General Secretary, Chris Keates, said: ‘It is shocking that suppliers, clearly only interested in profit, have distributed life threatening equipment putting children, teachers and other staff at risk. It is unacceptable that the two suppliers have not been named.’
NEU vice president and Portsmouth teacher Amanda Martin is also concerned for the potential welfare of staff and children.
‘The union have carried out a number of surveys regarding asbestos in schools and the potential dangers associated. Any HSE report should be treated seriously and any guidance followed.The National Education Union believe it is time that we end the deadly asbestos gamble to protect children and staff and remove asbestos in all its forms from our education establishments,’ explained Ms Martin.
Whilst the two companies have not been publicly revealed the council have assured schools that they will be identified in order to assist with the identification of potentially contaminated mats.

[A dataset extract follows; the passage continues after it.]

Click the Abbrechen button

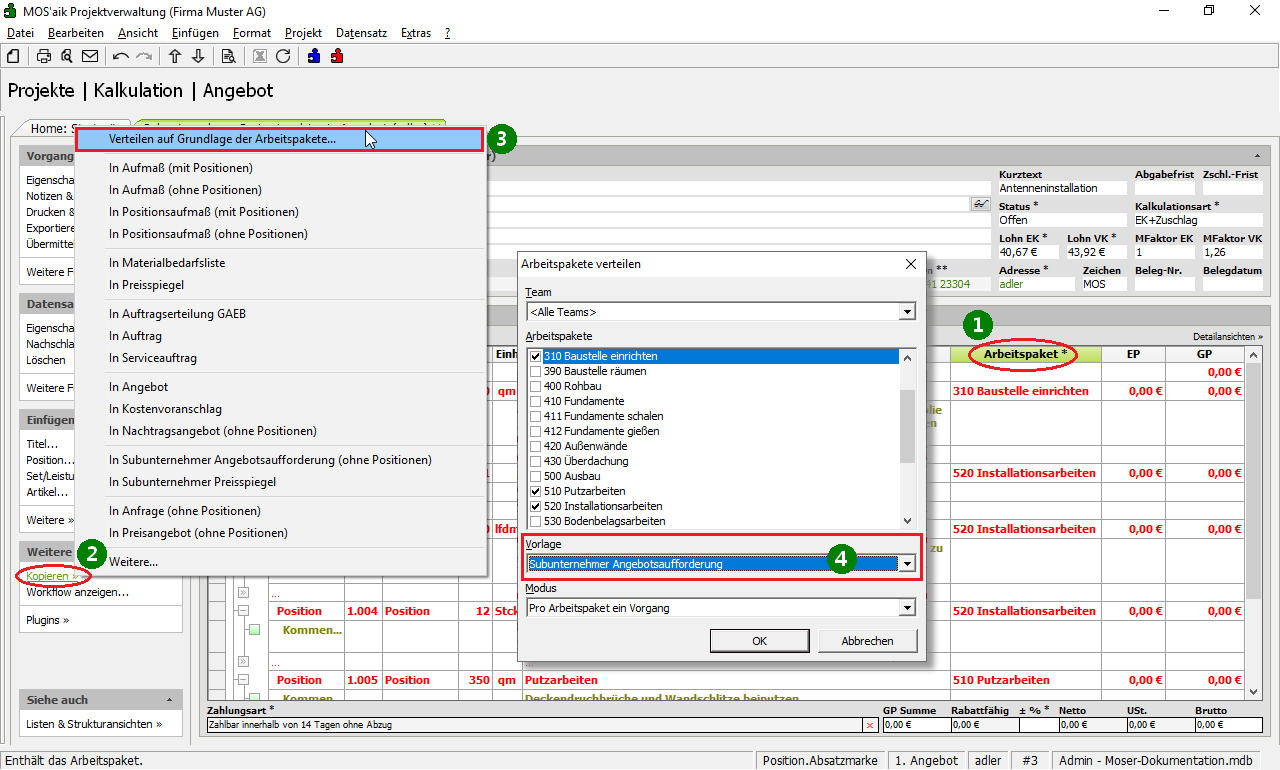click(867, 641)

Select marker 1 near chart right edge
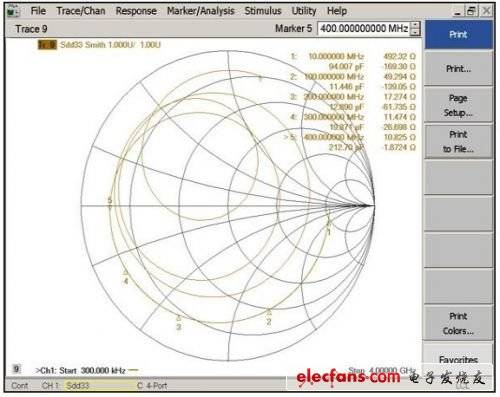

‘The two organisations in question will be contacting all schools that have bough the affected products,’ said Mr Stoneman.
The NASUWT have issued their own guidance to schools and health and safety representatives.
The advice highlights that any gauze purchased after 1976 should be considered suspect unless an appropriately accredited testing certificate is shown and that contracted experts should be deployed to remove any suspect gauze mats.
Prolonged exposure to asbestos can lead to the debilitating lung condition asbestosis and associated diseases such as mesothelioma and lung cancer.
In light of such concerns the council have moved to reassure the public that the risks of potential exposure to such conditions are low.
‘We would like to take this opportunity to reassure parents that the risks associated with this product are very small. Parents and teachers alike can find out more information about the affected products by reading the statement from the HSE,’ stressed Mr Stoneman.